__PROBLEM REQUIREMENTS__
Report each line of the data that includes the word "next".

__EXERCISE MATERIALS__
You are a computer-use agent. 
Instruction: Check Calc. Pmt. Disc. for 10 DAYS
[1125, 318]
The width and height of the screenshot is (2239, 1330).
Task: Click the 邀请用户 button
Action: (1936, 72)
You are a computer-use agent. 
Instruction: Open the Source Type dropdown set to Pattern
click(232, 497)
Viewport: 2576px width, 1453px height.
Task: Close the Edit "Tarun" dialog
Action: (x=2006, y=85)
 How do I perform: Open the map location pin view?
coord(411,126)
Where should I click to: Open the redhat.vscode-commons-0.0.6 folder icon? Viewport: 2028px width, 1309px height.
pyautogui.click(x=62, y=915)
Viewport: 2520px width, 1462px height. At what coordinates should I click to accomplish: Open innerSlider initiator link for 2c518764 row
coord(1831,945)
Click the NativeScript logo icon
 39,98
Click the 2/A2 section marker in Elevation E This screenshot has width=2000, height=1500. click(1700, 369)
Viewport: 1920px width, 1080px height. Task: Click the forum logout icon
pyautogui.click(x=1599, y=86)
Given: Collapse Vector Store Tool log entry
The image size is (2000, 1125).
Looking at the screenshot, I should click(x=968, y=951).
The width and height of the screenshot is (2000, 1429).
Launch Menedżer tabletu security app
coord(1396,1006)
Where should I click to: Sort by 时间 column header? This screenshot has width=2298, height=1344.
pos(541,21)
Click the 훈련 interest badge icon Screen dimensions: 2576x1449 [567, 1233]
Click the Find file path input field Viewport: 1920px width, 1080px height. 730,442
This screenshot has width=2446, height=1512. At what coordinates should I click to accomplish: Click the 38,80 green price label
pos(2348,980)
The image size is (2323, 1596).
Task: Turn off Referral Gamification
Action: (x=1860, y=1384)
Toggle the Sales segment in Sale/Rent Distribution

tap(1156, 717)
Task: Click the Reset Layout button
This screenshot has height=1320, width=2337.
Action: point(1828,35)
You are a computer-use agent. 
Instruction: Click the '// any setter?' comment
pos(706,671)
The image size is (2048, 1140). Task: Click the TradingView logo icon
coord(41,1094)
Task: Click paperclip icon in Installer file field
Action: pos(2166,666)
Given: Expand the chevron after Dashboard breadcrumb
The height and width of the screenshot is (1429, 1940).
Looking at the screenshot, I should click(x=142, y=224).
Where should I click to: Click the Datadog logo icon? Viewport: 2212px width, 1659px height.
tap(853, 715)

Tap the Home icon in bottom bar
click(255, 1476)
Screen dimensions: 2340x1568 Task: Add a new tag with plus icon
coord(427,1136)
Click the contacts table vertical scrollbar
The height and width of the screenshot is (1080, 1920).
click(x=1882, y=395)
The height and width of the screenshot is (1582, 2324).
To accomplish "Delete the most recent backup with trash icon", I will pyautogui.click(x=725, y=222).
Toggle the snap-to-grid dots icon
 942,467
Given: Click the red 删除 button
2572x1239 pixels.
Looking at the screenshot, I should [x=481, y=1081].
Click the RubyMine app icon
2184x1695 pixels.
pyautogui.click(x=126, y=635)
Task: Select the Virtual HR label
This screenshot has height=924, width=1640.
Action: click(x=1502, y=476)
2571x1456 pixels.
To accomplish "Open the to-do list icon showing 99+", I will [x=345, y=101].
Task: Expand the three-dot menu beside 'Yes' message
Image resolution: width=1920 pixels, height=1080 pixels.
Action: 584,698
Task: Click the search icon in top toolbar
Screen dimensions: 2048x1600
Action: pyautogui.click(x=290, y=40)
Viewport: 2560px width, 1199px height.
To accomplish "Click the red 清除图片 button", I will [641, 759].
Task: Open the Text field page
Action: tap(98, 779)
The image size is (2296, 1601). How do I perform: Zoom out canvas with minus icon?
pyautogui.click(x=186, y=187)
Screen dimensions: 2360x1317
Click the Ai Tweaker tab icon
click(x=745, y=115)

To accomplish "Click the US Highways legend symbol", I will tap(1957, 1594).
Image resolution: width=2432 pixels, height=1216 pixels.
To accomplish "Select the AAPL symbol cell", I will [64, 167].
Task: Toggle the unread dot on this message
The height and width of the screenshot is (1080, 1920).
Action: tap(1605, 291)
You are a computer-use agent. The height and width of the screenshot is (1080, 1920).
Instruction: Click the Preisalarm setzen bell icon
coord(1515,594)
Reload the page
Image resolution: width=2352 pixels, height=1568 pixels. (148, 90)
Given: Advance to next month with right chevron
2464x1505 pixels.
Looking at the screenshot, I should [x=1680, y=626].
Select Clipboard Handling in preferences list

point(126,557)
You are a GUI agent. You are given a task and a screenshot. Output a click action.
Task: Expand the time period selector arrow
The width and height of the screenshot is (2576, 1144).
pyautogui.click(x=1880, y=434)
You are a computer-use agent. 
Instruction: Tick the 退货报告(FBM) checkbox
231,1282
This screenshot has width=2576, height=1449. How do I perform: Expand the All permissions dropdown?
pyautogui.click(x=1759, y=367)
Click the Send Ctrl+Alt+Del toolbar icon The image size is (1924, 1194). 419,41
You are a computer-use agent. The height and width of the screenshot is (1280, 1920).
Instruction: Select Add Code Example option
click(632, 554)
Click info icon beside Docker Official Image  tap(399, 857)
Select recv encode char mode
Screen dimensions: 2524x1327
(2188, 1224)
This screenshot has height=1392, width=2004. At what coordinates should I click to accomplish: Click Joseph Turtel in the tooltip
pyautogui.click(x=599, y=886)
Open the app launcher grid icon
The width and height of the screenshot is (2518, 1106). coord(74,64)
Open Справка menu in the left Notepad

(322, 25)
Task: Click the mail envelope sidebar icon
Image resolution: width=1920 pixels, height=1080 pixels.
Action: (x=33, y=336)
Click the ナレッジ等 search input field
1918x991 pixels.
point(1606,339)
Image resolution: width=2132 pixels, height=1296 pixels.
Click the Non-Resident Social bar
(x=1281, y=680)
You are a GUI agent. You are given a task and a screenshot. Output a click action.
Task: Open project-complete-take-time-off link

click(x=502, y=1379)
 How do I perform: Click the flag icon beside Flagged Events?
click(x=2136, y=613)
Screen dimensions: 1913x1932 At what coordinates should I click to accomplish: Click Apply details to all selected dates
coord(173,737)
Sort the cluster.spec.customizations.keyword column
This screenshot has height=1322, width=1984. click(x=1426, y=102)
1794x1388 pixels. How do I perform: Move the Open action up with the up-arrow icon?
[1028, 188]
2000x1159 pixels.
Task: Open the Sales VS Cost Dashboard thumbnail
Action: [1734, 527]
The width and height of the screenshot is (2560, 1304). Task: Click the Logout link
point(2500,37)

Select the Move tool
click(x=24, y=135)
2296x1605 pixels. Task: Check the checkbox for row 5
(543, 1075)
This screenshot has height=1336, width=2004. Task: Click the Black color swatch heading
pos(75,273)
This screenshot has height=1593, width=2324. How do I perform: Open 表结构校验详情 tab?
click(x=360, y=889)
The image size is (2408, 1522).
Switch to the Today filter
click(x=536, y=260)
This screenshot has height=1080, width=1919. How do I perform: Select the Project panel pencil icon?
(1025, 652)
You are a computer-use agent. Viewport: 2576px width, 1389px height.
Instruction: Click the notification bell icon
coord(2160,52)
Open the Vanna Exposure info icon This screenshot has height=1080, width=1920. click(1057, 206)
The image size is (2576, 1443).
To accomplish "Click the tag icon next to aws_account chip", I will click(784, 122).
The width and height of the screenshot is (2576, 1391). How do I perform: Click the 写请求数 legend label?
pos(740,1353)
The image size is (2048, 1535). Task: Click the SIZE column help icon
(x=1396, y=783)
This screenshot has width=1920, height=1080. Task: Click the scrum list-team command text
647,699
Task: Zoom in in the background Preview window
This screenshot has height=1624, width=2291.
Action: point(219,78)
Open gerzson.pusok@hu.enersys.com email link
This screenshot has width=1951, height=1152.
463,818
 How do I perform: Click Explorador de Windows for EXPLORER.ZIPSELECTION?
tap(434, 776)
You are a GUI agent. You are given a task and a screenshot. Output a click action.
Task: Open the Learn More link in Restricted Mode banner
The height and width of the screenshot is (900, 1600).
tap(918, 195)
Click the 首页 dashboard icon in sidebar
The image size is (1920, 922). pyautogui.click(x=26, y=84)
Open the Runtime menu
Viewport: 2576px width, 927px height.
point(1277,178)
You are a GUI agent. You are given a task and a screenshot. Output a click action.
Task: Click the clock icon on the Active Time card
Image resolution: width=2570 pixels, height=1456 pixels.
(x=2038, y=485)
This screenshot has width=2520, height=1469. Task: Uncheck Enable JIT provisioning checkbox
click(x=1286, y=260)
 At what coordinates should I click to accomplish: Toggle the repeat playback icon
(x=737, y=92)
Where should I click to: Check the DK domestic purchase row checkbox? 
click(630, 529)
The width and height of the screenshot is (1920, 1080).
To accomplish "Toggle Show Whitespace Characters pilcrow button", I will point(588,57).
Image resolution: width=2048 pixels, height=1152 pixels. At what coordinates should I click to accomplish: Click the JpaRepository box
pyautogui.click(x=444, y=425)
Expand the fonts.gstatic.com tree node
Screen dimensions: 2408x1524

__EXERCISE OUTPUT__
Given: Advance to next month with right chevron
To accomplish "Click the tag icon next to aws_account chip", I will click(784, 122).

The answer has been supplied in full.